De vez em quando sou assaltado por uma velha curiosidade que me foi pela primeira vez apresentada por Slavoj Zizec no brilhante documentário sobre cinema chamado “A Pervert’s Guide to Cinema“: qual a necessidade da fantasia? Por que investimos tanto – como sujeitos ou sociedade – em aplacar a dureza do mundo real criando um substituto irreal?

Por que nossa busca incessante por um mundo paralelo, fantasioso e épico, que nas crianças é tão somente mais evidente, mas que nos adultos é companhia infalível nos sonhos, devaneios e fantasias de toda ordem? Qual a incompletude do mundo real que necessita ser incessantemente coberta pela imaginação?
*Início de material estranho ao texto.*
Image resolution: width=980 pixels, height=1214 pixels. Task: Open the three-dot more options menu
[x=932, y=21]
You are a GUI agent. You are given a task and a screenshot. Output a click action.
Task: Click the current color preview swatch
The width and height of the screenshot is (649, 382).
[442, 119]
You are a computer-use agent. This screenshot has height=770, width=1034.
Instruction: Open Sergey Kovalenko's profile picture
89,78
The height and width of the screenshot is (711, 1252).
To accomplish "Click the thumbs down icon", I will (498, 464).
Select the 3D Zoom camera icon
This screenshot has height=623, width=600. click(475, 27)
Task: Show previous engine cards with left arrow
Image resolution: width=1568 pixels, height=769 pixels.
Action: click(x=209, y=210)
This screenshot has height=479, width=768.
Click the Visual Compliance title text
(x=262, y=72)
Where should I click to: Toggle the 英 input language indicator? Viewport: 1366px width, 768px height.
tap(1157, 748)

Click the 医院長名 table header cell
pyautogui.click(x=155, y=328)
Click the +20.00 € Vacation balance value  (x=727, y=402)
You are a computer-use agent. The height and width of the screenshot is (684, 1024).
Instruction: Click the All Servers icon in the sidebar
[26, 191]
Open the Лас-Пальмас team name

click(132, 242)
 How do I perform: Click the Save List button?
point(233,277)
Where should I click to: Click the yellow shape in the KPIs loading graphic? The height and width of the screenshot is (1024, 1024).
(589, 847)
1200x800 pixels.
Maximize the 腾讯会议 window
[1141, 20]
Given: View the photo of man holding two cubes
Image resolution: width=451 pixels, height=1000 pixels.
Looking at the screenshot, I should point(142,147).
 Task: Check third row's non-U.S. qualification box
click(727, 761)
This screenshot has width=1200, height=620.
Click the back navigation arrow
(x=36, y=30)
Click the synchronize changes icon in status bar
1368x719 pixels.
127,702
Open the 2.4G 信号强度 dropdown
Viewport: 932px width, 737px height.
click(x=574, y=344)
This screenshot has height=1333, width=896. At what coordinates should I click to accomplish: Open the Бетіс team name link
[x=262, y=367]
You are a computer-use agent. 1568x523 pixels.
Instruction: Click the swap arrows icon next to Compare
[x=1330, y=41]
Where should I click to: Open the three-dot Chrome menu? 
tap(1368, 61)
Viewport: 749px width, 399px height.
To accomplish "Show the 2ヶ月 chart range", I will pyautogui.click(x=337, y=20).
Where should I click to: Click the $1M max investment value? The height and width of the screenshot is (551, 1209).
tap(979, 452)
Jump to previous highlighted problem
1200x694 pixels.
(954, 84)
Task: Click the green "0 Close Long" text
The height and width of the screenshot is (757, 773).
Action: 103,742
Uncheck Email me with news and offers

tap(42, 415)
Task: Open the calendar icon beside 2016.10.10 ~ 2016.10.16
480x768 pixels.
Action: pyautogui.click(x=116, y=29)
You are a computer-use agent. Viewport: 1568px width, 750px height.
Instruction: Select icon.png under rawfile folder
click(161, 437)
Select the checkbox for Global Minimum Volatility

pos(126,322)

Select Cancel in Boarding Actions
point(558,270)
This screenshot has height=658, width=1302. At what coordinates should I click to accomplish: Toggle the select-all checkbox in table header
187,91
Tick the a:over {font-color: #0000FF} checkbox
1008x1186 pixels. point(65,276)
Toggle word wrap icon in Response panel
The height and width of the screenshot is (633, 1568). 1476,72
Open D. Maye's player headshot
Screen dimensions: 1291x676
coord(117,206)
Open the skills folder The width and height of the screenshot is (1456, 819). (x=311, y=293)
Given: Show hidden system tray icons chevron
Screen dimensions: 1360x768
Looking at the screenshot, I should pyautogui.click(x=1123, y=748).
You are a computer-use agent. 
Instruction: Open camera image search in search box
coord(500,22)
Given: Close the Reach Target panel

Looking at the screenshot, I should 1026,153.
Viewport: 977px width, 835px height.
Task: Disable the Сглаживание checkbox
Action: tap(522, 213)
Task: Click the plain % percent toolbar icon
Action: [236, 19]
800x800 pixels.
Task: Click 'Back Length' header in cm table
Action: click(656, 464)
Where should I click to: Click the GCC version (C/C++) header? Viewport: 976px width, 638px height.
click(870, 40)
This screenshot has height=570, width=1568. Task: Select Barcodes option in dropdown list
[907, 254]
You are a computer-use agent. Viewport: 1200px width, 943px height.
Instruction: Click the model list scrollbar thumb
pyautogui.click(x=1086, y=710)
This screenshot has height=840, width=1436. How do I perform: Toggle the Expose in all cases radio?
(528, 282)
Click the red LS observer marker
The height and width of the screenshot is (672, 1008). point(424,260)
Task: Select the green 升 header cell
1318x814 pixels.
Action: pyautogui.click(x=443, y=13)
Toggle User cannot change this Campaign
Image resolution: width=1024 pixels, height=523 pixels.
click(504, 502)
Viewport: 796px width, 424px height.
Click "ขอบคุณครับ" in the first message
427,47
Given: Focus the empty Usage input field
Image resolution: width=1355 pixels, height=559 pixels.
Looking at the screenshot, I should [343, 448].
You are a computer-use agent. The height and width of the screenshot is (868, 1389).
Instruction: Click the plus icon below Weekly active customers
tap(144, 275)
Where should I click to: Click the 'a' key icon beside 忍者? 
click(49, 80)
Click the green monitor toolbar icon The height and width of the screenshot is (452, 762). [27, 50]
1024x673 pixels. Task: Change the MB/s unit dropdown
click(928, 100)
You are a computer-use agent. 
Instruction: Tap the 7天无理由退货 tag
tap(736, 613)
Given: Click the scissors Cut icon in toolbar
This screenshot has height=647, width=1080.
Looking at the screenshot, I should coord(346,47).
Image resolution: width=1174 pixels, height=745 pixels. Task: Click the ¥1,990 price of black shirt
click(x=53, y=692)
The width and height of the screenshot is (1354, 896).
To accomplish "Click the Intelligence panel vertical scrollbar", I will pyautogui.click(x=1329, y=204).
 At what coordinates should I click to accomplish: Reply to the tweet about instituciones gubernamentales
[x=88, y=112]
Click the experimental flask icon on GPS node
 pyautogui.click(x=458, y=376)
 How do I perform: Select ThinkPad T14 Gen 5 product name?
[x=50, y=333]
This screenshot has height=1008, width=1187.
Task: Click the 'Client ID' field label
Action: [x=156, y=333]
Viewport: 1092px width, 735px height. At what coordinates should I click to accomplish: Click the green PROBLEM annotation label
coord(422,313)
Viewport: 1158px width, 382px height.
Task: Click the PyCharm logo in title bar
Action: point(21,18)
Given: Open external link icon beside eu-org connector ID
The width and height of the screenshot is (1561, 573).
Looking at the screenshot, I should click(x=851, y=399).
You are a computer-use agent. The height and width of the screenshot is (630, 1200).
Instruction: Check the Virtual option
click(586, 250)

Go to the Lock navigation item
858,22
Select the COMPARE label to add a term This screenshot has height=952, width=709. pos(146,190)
As crianças pequenas vivem em um mundo que tem apenas pequenos e breves contatos com o dos adultos. Quanto interagem com os adultos sempre pedem que que entremos em SEU universo, que parece ser bem mais divertido que o mundo dos mais velhos. Os pequenos carrinhos de lata são bólidos enormes e velozes, e neles viajamos na velocidade do sonho para distancias imensas; o espaço embaixo da mesa, onde minhas pernas mal conseguem se adaptar, se torna o esconderijo perfeito para, em silêncio, nos escondermos dos maldosos perseguidores. Será seu mundo de historias e aventuras o refúgio inexorável de uma realidade angustiante?

“Agora eu era o herói…” dizia a voz doce de Nara na musica de Chico. Heróis, fadas, princesas, monstros, cientistas malucos e aventureiros povoam iconicamente nosso pensamento, tapando os furos de vidas protocolares. O teatro e o cinema são apenas os veículos para abastecer de imagens e ideias a ânsia humana pela emoção e o desafio. Ao mesmo tempo que faço essas perguntas percebo que nenhum sentido teria a nossa existência sem o ópio da fantasia. Ela é o analgésico indispensável para a dor que sobrevém à série ininterrupta de frustrações, as quais chamamos … “vida”.